11月16日、『第73回NHK紅白歌合戦』の出場歌手が発表されました。

(画像:NHK「紅白歌合戦」公式サイトより)
(画像:NHK「紅白歌合戦」公式サイトより)
 ここ数年の若返り傾向に拍車がかかった人選で、初出場は紅白それぞれ5組ずつ。というわけで、オトナ世代にはなじみのないアーティストを解説していきたいと思います。

◆①紅 IVE 韓国の6人組ガールズグループ

 昨年12月にシングルアルバム「ELEVEN」でデビュー。そこからわずか1年で紅白出場を果たしました。メンバーは、ユジン、ガウル、ウォニョン、リズ、レイ、イソ。パフォーマンスのクオリティに加え、チッケムと呼ばれるメンバーそれぞれにクローズアップしたビデオ動画も人気で、早くも熱狂的なファンを獲得しています。

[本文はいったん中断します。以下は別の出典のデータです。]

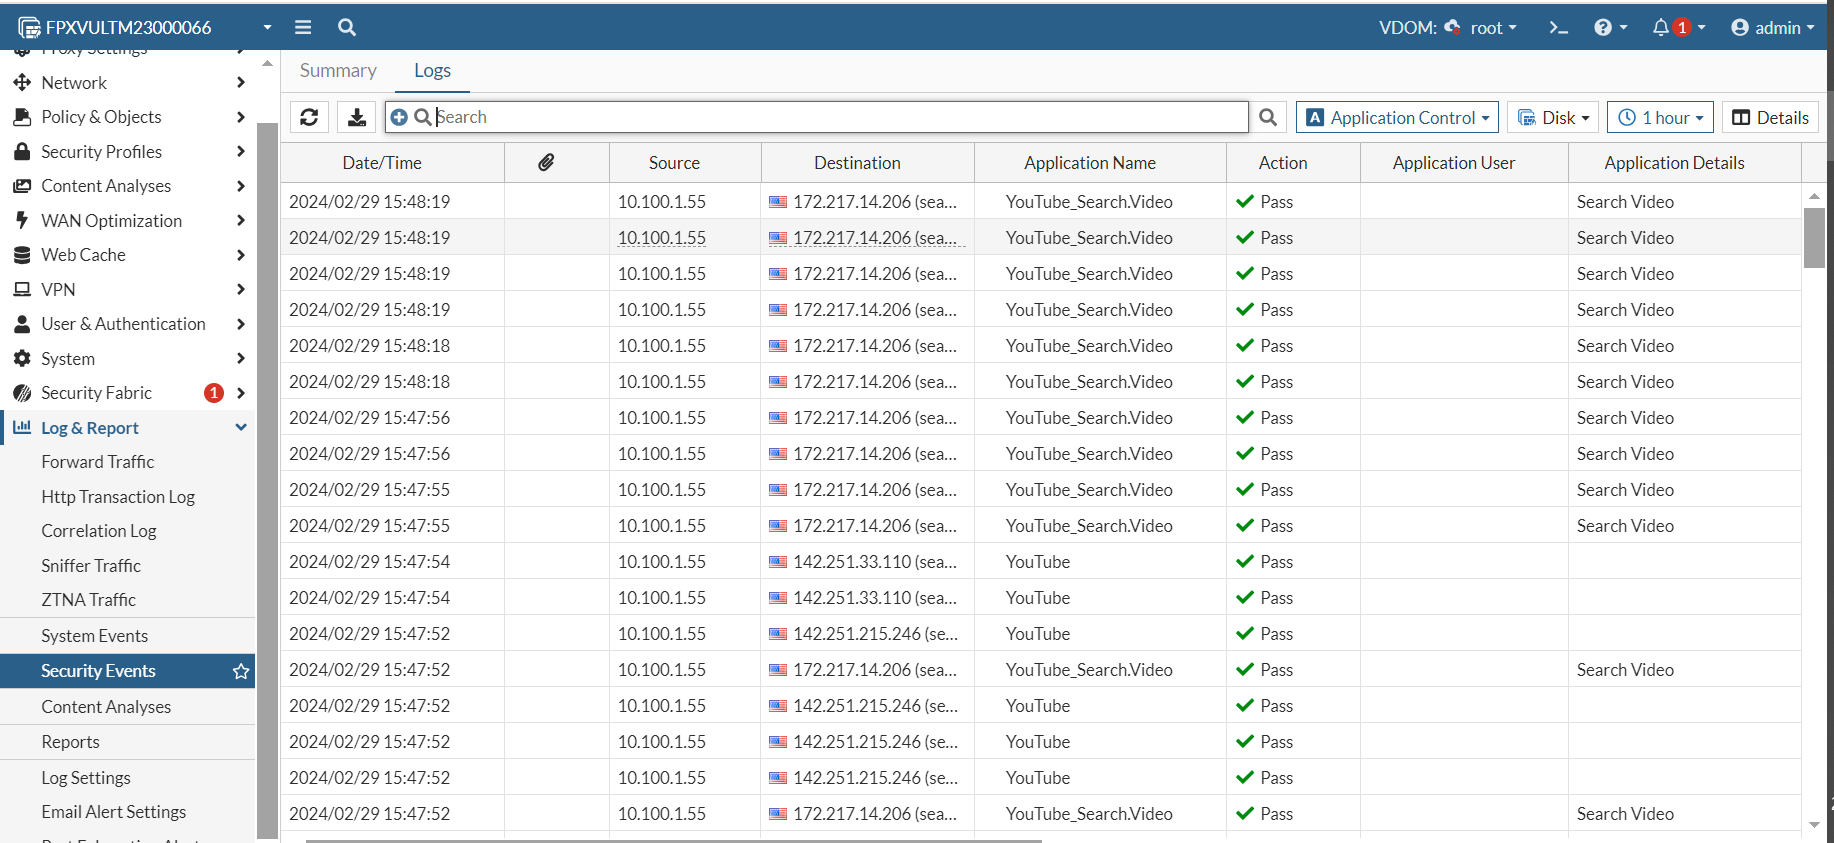Open the CLI console icon
The width and height of the screenshot is (1834, 843).
tap(1558, 27)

 また日本版と韓国版とではMVのテイストが違うのも興味深いところ。お国柄に合わせて衣装や演出を変える手法からは色々と学ぶところがあります。

◆②白 Saucy Dog 男女3人組ロックバンド

 2013年結成。メンバーは、ギター、ボーカルの石原慎也、ベース、コーラスの秋澤和貴、ドラム、コーラスのせとゆいか。昨年8月リリースのミニアルバム『レイジーサンデー』の収録曲「シンデレラボーイ」がロングヒットを記録しています。

 彼氏が浮気をしているのを知っていながら別れられない女性の心理を描いた歌詞と、マンガ風のMVが若い世代にウケました。曲とサウンドも最高でした。スリーピースとは思えない音の厚みに、歌詞のストーリーに合わせた演奏の盛り上げ方は見事。1年以上にわたりチャート上位にランクインしているのもうなずけます。

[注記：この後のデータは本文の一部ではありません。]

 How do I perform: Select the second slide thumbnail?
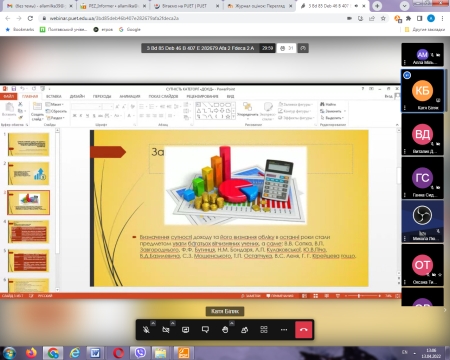click(x=29, y=173)
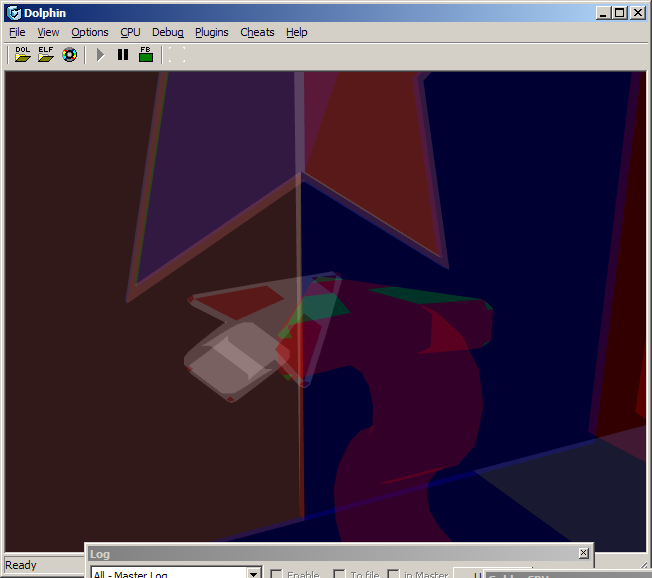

◆③紅 ウタ 全米デビューAdoによる映画『ONE PIECE』の歌姫

 今年の大ヒット映画『ONE PIECE FILM RED』のキャラクター「ウタ」を、「うっせぇわ」で一斉を風靡したAdoが担当し話題になりました。主題歌「新時代」も大ヒットを記録し、きっと紅白でも披露してくれるでしょう。また全米デビュー決定も衝撃的なニュースでした。乗りに乗っている彼女のパフォーマンスは、今年の紅白で最大の見どころかもしれません。

 それまではどちらかというとヘヴィなロック、複雑なリズムのダンスチューンなどで歌唱力を披露してきましたが、一転して「新時代」はシンプルな楽曲でした。だからこそAdoの地力を再認識できた。曲を手掛けた中田ヤスタカの手腕も光りました。